§ **TASK DETAILS**
Restate word for word the lines of the records below, starting at the line that contains "Task: Expand the" and ending at the line that contains "Screen dimensions: 2048x1377", with both of those lines included and nothing else.

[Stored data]
○ ○ ○ ○

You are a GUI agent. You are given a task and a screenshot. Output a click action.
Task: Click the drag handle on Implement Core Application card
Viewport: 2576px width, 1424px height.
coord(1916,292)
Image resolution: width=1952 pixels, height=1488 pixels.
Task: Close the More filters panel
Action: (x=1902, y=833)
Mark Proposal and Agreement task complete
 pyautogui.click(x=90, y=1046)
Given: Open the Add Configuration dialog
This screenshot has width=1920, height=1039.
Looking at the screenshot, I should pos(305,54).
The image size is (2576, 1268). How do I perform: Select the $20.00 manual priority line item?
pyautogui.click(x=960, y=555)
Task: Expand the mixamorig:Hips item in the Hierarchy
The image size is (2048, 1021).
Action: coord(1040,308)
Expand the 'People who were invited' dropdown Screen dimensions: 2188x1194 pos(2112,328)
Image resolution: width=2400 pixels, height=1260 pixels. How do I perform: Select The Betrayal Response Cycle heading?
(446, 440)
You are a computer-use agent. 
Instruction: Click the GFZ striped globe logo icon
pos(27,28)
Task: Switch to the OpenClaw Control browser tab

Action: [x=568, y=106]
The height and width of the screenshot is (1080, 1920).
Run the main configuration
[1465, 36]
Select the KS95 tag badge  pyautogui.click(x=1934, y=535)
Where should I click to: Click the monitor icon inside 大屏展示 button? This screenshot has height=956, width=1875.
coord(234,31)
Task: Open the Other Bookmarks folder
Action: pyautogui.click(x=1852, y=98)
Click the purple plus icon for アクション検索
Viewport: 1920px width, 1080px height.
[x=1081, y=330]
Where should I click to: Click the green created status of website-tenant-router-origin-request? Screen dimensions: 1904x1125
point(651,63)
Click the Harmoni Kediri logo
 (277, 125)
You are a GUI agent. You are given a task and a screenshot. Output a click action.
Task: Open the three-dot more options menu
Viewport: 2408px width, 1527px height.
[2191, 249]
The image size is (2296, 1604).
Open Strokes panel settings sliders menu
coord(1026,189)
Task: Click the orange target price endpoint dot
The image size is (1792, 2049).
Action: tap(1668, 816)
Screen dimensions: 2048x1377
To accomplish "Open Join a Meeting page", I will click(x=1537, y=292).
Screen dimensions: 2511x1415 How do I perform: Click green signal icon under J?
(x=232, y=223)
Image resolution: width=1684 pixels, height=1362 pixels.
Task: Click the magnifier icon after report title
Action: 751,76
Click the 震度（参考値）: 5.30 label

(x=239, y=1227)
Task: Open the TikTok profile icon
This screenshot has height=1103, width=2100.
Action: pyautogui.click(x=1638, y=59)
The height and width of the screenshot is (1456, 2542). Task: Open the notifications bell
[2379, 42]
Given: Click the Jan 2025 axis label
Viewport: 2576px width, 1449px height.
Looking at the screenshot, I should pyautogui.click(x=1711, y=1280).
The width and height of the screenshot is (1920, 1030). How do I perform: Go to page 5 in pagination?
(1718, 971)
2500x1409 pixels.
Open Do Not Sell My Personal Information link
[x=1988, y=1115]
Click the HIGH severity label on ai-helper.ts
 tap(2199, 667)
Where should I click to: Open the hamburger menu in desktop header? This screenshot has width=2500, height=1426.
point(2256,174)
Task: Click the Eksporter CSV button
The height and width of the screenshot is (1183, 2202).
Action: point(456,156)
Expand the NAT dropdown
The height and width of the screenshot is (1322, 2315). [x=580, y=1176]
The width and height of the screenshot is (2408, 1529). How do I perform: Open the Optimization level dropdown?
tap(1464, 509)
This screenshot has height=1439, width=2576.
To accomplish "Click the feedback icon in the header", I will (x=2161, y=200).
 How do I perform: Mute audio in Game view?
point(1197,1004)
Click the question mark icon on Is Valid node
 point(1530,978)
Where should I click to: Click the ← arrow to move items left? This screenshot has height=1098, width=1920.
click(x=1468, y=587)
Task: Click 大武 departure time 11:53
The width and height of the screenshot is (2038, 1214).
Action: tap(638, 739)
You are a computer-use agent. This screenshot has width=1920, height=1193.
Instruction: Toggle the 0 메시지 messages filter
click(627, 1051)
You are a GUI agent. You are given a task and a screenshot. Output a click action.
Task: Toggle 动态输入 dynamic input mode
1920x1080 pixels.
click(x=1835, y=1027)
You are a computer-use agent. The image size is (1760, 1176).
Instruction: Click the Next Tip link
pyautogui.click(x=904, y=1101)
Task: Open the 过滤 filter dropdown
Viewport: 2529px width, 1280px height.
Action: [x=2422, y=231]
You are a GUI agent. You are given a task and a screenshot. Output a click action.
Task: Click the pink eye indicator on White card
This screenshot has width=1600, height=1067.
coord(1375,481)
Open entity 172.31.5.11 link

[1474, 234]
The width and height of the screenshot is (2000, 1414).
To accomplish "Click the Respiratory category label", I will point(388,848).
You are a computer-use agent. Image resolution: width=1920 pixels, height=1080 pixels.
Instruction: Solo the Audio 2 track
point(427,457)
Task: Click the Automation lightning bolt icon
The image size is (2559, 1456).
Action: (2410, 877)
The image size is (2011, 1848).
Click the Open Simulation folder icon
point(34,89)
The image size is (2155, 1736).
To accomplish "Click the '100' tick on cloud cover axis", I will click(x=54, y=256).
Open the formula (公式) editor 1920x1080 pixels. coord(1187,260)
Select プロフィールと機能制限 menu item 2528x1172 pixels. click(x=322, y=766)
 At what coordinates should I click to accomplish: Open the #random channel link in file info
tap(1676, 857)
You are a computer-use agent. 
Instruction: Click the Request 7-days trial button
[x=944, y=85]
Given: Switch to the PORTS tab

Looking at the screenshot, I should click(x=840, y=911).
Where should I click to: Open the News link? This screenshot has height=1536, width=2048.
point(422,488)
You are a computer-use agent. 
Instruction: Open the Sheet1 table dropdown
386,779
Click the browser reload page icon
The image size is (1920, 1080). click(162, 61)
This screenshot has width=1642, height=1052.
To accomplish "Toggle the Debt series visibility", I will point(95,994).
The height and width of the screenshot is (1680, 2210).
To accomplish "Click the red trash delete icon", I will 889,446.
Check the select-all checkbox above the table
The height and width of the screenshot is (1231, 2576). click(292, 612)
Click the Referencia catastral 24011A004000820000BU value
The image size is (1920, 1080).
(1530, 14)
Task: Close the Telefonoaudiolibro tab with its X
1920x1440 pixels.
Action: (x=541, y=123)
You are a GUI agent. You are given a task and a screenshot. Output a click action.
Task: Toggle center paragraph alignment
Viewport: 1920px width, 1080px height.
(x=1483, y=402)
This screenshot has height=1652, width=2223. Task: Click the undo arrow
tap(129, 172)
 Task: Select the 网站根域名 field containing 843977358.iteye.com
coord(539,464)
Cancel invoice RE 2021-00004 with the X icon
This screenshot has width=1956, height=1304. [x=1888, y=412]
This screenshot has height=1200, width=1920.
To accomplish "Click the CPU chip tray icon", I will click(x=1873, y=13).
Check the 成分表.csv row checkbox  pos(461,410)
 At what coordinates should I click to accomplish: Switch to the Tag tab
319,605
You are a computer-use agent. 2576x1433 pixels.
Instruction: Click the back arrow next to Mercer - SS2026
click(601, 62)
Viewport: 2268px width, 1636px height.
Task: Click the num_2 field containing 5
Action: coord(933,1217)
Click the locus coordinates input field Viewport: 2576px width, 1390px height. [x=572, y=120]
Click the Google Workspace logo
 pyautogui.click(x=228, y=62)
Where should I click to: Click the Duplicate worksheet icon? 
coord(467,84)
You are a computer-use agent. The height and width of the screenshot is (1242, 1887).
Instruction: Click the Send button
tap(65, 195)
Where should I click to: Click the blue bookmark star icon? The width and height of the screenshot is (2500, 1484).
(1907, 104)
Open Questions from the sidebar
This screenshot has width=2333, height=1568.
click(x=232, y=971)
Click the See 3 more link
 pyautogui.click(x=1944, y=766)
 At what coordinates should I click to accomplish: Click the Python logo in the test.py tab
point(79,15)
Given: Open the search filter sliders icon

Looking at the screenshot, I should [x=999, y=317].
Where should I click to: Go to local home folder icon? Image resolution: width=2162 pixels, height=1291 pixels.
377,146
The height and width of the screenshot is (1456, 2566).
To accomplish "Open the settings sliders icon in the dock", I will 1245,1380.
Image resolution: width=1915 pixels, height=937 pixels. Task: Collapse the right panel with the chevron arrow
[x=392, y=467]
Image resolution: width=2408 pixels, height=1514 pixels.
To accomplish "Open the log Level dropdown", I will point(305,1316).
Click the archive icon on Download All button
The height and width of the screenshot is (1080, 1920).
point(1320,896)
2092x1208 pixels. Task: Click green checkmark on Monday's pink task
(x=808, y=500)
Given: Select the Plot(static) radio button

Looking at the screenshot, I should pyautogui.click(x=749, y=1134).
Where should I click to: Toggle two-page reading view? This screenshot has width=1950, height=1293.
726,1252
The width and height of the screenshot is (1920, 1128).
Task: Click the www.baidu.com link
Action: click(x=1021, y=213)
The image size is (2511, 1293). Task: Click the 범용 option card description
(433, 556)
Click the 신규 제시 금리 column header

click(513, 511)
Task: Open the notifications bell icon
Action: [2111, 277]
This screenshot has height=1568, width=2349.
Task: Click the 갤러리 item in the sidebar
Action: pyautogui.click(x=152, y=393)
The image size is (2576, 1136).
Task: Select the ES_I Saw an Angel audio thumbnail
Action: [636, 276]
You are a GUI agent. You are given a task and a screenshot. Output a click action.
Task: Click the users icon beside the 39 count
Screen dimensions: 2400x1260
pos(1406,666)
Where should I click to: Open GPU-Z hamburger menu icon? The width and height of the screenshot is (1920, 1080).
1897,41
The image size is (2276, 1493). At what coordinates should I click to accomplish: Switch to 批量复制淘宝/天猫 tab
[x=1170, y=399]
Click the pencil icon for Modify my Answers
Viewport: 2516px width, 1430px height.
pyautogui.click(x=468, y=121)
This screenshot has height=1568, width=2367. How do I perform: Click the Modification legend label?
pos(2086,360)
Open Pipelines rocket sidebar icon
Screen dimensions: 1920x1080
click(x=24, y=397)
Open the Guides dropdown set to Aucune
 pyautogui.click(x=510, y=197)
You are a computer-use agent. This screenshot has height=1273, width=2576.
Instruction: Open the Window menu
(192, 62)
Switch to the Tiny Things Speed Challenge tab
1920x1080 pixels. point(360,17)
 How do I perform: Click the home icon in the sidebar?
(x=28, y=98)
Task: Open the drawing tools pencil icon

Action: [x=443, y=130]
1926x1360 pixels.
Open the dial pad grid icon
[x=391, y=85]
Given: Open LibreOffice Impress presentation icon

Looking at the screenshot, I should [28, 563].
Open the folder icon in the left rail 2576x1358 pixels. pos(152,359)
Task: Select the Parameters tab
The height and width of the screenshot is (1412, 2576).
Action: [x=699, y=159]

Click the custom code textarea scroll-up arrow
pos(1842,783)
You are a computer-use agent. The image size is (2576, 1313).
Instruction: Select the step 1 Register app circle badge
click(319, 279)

○ ○ ○ ○

§ **SOLUTION FOR THIS TASK**
Task: Expand the mixamorig:Hips item in the Hierarchy
The image size is (2048, 1021).
Action: coord(1040,308)
Expand the 'People who were invited' dropdown Screen dimensions: 2188x1194 pos(2112,328)
Image resolution: width=2400 pixels, height=1260 pixels. How do I perform: Select The Betrayal Response Cycle heading?
(446, 440)
You are a computer-use agent. 
Instruction: Click the GFZ striped globe logo icon
pos(27,28)
Task: Switch to the OpenClaw Control browser tab

Action: [x=568, y=106]
The height and width of the screenshot is (1080, 1920).
Run the main configuration
[1465, 36]
Select the KS95 tag badge  pyautogui.click(x=1934, y=535)
Where should I click to: Click the monitor icon inside 大屏展示 button? This screenshot has height=956, width=1875.
coord(234,31)
Task: Open the Other Bookmarks folder
Action: pyautogui.click(x=1852, y=98)
Click the purple plus icon for アクション検索
Viewport: 1920px width, 1080px height.
[x=1081, y=330]
Where should I click to: Click the green created status of website-tenant-router-origin-request? Screen dimensions: 1904x1125
point(651,63)
Click the Harmoni Kediri logo
 (277, 125)
You are a GUI agent. You are given a task and a screenshot. Output a click action.
Task: Open the three-dot more options menu
Viewport: 2408px width, 1527px height.
[2191, 249]
The image size is (2296, 1604).
Open Strokes panel settings sliders menu
coord(1026,189)
Task: Click the orange target price endpoint dot
The image size is (1792, 2049).
Action: tap(1668, 816)
Screen dimensions: 2048x1377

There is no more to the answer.